En conséquence, la demande de Madame [R] et Monsieur [Q] [B] doit être rejetée.
Sur les frais irrépétibles et les dépens :
Madame [B] [M] demande la somme de 6.000 € en application de l'article 700 du code de procédure civile.
Madame [R] et Monsieur [Q] [B] sollicitent 5.000 € à ce titre.
Au regard des situations respectives des parties, du fait que les employeurs succombent en appel, il est fait droit à hauteur de 3.000 € à la demande de Madame [B] [M] au titre de ses frais irrépétibles et celle de Madame [R] et Monsieur [Q] [B] est rejetée.
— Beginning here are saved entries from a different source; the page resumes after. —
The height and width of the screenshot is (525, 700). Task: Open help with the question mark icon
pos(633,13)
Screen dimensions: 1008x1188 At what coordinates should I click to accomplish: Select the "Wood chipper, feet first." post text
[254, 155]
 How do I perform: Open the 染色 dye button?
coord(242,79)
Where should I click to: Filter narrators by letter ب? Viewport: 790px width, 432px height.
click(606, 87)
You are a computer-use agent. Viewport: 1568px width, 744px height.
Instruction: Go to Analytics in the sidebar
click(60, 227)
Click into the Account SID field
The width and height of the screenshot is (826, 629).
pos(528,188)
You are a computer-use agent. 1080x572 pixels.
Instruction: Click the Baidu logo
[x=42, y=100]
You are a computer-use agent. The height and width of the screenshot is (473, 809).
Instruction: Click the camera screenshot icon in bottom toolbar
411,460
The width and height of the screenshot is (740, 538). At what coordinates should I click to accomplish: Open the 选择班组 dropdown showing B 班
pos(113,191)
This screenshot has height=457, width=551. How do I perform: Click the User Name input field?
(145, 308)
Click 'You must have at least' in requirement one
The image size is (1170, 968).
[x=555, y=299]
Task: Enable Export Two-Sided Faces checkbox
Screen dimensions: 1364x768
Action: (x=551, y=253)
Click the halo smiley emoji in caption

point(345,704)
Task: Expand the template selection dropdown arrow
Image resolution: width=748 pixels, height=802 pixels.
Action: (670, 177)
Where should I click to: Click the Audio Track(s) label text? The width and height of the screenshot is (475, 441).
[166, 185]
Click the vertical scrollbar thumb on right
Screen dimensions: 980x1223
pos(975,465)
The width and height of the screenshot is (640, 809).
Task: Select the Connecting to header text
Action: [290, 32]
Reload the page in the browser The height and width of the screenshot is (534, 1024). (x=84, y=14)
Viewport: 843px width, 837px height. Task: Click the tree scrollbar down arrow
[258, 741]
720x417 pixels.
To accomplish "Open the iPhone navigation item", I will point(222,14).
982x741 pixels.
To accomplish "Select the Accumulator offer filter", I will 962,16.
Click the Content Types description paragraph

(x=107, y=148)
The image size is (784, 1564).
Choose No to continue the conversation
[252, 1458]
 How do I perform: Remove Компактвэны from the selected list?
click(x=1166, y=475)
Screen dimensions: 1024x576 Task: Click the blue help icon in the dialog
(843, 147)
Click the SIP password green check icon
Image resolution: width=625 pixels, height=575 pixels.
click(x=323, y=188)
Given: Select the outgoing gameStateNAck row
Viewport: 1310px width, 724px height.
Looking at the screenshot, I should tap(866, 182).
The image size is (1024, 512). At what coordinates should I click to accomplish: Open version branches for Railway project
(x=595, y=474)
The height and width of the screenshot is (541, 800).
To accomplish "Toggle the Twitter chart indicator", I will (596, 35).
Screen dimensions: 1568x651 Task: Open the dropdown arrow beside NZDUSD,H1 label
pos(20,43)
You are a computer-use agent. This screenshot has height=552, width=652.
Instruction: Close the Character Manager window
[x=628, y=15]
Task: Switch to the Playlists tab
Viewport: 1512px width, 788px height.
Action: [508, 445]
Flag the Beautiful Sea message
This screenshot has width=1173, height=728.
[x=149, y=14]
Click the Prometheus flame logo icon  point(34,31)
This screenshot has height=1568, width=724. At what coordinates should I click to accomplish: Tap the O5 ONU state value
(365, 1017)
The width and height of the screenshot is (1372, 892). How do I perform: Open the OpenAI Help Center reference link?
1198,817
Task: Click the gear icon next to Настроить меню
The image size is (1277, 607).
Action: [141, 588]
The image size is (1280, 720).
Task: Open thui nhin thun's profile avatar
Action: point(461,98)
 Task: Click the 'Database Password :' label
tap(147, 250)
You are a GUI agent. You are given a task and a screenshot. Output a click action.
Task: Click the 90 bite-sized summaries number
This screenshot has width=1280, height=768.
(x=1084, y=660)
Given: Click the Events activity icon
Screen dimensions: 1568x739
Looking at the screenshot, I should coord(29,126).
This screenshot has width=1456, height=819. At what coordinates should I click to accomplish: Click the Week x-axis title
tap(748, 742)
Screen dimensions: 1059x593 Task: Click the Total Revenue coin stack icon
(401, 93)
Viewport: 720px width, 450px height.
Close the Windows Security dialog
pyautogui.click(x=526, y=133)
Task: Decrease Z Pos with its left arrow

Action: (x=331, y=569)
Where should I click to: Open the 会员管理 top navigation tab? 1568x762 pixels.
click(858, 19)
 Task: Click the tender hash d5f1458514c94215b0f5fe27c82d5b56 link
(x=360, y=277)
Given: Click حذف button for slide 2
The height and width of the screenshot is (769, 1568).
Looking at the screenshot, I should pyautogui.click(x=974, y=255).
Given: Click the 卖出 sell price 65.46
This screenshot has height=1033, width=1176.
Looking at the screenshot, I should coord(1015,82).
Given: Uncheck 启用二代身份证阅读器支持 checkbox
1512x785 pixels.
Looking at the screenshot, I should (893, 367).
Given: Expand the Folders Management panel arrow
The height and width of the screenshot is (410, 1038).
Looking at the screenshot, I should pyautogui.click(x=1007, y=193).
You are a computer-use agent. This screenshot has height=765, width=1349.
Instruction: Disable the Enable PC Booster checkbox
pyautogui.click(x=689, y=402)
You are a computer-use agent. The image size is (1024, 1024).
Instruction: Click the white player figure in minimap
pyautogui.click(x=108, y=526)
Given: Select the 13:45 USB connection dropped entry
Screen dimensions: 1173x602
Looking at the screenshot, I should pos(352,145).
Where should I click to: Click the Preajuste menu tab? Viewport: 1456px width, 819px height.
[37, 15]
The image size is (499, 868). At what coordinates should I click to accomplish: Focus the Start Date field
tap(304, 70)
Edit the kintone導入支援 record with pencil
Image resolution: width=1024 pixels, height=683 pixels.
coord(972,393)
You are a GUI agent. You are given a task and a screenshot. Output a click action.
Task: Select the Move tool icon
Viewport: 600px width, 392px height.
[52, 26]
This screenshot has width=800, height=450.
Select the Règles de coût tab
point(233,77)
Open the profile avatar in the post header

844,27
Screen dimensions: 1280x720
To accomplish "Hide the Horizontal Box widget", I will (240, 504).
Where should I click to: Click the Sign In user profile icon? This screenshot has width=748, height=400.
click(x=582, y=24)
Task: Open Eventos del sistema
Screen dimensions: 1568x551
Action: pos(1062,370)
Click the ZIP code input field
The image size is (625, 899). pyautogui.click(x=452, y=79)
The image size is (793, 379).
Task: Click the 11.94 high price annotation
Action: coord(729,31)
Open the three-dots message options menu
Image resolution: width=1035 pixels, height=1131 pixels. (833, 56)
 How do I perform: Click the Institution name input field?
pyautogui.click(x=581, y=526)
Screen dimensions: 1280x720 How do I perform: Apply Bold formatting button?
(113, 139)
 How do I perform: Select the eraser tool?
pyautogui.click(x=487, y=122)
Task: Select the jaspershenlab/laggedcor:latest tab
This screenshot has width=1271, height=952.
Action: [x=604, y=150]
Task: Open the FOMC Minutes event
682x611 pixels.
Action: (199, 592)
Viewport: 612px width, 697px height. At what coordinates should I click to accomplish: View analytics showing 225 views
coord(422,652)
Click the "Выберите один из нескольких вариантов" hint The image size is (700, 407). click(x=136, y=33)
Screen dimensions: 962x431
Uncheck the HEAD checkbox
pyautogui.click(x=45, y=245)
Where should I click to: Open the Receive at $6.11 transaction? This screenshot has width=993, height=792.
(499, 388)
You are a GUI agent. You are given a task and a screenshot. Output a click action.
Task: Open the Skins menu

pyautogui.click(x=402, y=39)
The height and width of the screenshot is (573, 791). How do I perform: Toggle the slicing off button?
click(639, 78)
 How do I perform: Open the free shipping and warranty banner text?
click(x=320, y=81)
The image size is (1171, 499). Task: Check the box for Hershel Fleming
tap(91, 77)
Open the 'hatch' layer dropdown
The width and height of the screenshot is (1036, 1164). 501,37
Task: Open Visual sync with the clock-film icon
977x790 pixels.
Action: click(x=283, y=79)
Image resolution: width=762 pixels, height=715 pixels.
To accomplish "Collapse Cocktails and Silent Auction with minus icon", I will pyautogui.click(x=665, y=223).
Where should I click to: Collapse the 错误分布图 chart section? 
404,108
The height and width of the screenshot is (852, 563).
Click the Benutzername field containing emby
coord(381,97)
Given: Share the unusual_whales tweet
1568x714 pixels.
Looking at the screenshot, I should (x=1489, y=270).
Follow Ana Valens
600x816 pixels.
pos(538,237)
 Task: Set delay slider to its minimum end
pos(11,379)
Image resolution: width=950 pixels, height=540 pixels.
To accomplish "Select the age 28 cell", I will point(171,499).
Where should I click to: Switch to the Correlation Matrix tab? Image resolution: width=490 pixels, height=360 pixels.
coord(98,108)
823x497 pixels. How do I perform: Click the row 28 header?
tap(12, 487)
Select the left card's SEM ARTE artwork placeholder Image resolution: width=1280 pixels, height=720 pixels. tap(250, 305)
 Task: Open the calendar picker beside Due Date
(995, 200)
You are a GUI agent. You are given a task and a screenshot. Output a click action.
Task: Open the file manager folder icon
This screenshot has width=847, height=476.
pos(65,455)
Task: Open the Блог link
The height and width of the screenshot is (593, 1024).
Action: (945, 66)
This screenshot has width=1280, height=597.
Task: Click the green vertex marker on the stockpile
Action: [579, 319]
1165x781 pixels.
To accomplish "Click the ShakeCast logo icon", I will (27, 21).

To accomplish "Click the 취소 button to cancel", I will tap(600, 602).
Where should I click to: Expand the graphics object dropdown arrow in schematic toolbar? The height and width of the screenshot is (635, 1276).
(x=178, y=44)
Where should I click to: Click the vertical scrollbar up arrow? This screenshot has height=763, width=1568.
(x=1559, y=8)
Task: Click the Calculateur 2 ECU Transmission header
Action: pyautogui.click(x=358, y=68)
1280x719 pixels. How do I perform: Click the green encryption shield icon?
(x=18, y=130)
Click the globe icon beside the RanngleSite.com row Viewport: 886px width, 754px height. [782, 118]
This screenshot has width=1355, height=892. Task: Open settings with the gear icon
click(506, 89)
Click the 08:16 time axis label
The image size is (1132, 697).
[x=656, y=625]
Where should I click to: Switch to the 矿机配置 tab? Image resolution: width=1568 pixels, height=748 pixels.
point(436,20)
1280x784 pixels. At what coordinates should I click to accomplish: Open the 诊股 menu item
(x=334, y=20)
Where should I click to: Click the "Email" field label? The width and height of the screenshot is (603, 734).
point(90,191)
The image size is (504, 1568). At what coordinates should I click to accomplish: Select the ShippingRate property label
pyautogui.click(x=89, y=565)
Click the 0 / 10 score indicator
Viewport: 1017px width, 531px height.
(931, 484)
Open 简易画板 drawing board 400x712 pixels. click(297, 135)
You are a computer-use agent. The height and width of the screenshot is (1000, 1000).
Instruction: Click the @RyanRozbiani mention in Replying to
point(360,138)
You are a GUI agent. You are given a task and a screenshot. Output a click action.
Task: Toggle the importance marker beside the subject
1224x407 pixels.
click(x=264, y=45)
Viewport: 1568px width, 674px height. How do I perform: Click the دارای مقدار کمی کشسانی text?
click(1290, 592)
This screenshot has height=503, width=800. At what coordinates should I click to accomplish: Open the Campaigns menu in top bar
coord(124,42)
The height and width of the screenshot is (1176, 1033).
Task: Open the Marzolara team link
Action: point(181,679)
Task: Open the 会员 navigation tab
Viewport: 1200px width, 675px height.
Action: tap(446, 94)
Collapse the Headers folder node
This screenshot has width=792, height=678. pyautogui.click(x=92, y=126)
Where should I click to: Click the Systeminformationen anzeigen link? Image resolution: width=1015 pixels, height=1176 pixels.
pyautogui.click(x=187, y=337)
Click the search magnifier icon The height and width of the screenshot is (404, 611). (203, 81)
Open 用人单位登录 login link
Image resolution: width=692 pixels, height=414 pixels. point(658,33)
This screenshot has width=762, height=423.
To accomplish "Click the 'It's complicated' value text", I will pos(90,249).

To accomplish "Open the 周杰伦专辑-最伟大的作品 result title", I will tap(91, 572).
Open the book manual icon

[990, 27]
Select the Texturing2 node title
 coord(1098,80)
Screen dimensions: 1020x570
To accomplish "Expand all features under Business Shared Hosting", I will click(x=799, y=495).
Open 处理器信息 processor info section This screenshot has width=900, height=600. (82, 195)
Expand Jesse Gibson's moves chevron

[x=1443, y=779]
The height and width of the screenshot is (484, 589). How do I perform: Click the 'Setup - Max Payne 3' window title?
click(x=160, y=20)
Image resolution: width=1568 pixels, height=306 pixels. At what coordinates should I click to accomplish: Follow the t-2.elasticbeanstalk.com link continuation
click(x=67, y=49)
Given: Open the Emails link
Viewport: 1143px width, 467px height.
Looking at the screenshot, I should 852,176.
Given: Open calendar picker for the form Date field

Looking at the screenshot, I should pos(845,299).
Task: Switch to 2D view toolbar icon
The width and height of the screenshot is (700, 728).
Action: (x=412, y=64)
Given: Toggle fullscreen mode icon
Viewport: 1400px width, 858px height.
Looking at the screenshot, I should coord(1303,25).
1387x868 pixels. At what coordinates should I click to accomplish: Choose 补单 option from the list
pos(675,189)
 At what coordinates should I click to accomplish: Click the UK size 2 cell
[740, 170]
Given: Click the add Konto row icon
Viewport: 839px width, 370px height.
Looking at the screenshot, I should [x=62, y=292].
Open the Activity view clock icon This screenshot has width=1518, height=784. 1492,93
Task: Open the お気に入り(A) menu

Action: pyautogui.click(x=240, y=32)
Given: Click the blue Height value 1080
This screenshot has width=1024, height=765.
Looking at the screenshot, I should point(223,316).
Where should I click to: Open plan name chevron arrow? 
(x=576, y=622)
Les époux [B], succombant en la présente instance, sont condamnés aux entiers dépens.
PAR CES MOTIFS
La cour, statuant publiquement, par arrêt contradictoire et après en avoir délibéré conformément à la loi,
Infirme le jugement du conseil de prud'hommes de PARIS du 16 mars 2015 en toutes ses dispositions ;
Statuant à nouveau et y ajoutant,
Requalifie le contrat de travail de Madame [B] [M] en contrat de travail à temps plein de 205 heures mensuelles ;
Condamne in solidum Madame [R] [B] et Monsieur [Q] [B] à payer à Madame [B] [M] les sommes suivantes :
- 44.896,60 € à titre de rappel de salaire,
- 4.489,66 € au titre des congés payés afférents,
Dit que ces sommes porteront intérêts au taux légal à compter de la réception par Madame [R] [B] et Monsieur [Q] [B] de la convocation au bureau de conciliation, soit le 27 janvier 2014 ;
Condamne in solidum Madame [R] [B] et Monsieur [Q] [B] à verser à Madame [B] [M] les sommes suivantes :
- 64.120 € à titre de dommages et intérêts en réparation du préjudice relatif au manque à gagner sur sa retraite,
- 3.000 € à titre de dommages et intérêts en réparation du préjudice moral subi,
Dit que ces sommes porteront intérêts au taux légal à compter du prononcé de l'arrêt ;
Déboute Madame [B] [M] du surplus de ses demandes ;
Rejette les demandes de Madame [R] [B] et Monsieur [Q] [B] ;
Condamne in solidum Madame [R] [B] et Monsieur [Q] [B] à verser à Madame [B] [M] 3.000 € en application de l'article 700 du code de procédure civile ;
Condamne in solidum Madame [R] [B] et Monsieur [Q] [B] aux entiers dépens de première instance et d'appel.